Closed NZhuravlev closed 5 months ago

NZhuravlev commented 3 years ago

Expected Behavior

Errors in all the specified folders should be reported.

Actual Behavior

With either

new ESLintPlugin({
    files: ["src", "api-examples"],
    extensions: [".ts"],
    emitWarning: true,
    emitError: true,
    failOnWarning: true,
}),

or

new ESLintPlugin({
    extensions: [".ts"],
    emitWarning: true,
    emitError: true,
    failOnWarning: true,
}),

errors in the api-examples (one of the folders in the project) are not getting reported.

Code

eslintignore:

npm-api/*

.eslintrc.js:

module.exports = {
    "parser": "@typescript-eslint/parser",
    "parserOptions": {
        "ecmaVersion": 6,
        "sourceType": "module",
        "project": "./tsconfig.eslint.json",
        "tsconfigRootDir": __dirname
    },
...

tsconfig.eslint.json:

{
        ...
    "include": [
        "src/**/*.ts",
        "api-examples/**/*.ts"
    ],
    "exclude": [
        "npm-api"
    ]
}

How Do We Reproduce?

If I were to guess it's about setting up a ts project with similar rules. api-examples folder files here are not used by webpack while compiling - it might be a problem. The documentation says it's possible to lint files outside the compiler context.

rklos commented 2 years ago

I have the same problem. All of my .d.ts files are ignored even if they're imported in my runtime code. Repro repo: https://github.com/rklos/nuxtjs-eslint-module-issue-example IFooBar should be reported as wrong name of interface. I'm using nuxtjs in this project and it uses eslint-webpack-plugin at version "^2.4.1".

Running eslint directly via CLI command reports all errors without exceptions.

ricardogobbosouza commented 2 years ago

@NZhuravlev thanks for reporting and @rklos thanks for example.

For some reason the webpack is not included the d.ts files on the graph.

@alexander-akait, @jsg2021 any idea?

alexander-akait commented 2 years ago

Oh, ts-loader here, they are emitted as assets, i.e. out of graph (to be honestly I think it is expected, we don't use .d.ts in graph), in theory we can lint emitted assets, but it should be under option

ricardogobbosouza commented 2 years ago

An option to lint files out of graphic should be interesting

jsg2021 commented 2 years ago

At that point, you should just use eslint directly and run it on your files via cli/watch... kinda out of scope for this plugin wouldn't you think?

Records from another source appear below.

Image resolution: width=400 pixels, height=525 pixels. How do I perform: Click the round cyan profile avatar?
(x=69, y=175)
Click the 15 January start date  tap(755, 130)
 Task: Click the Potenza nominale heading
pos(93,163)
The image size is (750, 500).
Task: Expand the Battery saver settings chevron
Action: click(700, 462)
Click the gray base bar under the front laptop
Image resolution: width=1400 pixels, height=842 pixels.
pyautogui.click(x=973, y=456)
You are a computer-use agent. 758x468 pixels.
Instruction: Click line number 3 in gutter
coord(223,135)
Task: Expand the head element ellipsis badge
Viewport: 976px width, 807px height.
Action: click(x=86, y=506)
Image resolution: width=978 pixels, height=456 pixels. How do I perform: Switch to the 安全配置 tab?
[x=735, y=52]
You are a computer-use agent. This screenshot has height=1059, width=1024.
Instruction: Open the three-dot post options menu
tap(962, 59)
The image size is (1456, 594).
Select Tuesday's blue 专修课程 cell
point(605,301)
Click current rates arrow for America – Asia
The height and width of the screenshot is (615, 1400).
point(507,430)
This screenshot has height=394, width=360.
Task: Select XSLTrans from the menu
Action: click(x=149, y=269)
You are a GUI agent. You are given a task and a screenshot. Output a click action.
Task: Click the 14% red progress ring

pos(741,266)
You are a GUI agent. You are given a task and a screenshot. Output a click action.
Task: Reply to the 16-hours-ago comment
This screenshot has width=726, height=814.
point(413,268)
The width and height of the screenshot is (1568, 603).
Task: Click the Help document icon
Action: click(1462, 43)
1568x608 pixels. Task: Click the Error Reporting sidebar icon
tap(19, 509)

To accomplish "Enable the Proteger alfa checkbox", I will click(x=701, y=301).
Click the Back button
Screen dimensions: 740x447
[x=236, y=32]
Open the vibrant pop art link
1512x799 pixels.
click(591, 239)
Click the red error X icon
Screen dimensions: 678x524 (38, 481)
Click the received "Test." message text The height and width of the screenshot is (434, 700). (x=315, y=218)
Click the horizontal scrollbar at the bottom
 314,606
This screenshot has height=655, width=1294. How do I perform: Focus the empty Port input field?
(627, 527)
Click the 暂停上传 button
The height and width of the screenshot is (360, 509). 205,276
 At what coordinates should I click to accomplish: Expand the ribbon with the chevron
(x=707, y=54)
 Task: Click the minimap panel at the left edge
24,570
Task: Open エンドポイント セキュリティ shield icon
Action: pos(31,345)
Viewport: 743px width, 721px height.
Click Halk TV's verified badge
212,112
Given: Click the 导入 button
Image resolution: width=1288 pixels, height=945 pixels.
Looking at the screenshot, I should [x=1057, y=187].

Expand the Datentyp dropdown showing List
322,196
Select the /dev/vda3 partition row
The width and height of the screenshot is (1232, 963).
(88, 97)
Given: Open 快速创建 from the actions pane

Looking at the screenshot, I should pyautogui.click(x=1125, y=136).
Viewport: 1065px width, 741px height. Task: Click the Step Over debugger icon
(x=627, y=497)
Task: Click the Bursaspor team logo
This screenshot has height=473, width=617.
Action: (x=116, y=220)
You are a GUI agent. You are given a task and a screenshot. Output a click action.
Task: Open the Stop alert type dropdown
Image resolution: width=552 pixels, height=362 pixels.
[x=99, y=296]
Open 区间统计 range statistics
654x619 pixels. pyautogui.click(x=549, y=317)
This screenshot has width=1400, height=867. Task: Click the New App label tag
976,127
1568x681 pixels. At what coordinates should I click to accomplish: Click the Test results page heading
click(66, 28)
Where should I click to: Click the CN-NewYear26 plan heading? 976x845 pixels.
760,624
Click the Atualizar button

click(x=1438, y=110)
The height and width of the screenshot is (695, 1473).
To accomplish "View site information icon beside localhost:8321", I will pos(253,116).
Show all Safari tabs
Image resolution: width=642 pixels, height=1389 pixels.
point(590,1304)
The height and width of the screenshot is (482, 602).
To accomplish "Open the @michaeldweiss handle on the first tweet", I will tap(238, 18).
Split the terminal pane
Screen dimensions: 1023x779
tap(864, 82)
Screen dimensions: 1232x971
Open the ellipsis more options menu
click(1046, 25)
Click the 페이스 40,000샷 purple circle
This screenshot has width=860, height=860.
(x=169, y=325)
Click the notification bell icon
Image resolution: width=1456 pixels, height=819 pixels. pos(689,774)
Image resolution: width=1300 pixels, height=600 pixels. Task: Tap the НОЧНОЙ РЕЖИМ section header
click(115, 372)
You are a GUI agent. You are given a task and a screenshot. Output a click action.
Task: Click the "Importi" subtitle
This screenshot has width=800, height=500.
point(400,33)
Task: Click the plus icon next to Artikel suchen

NZhuravlev commented 2 years ago

Yeah, then it's just easier to lint everything with eslint directly, otherwise, you need 2 different configurations to do more or less the same job. I can't say whether it's in the scope of the plugin but IMO it should be clarified in the documentation.

ricardogobbosouza commented 2 years ago

Having an option to lint some files out of graph, ino case of .d.ts files make sense even if it's out of scope, this can avoid duplicate settings. @alexander-akait wdyt?

alexander-akait commented 2 years ago

Honestly - yes, I think even more linting and formatting are out of scope bundling, we have these package only because it is still popular, but I don't want to sacrifice perf, just setup CI and run eslint/stylelint/prettier/etc on CI before merge, just my opinion

riteshjagga commented 2 years ago

It would be nice to have them in the scope of the plugin. We have a case where our spec files are in different directory than the src files but would like to have spec files follow consistent styling too.

Eslint can be directly used to lint multiple directories (src, spec or any other directories) but that would mean that we'll need to connect the eslint failures to fail the webpack compilation too somehow, which I do not know how to do it, at the time of writing.

This plugin brings the benefit of failing the webpack compilation (which was one of the big reason it was chosen for our project) in case of any linting errors and developers are then enforced by the means of errors to fix them which brings consistent styling, which means less reviewer efforts on the code reviews.

We needed it before code changes could go to CI to save the turn around time.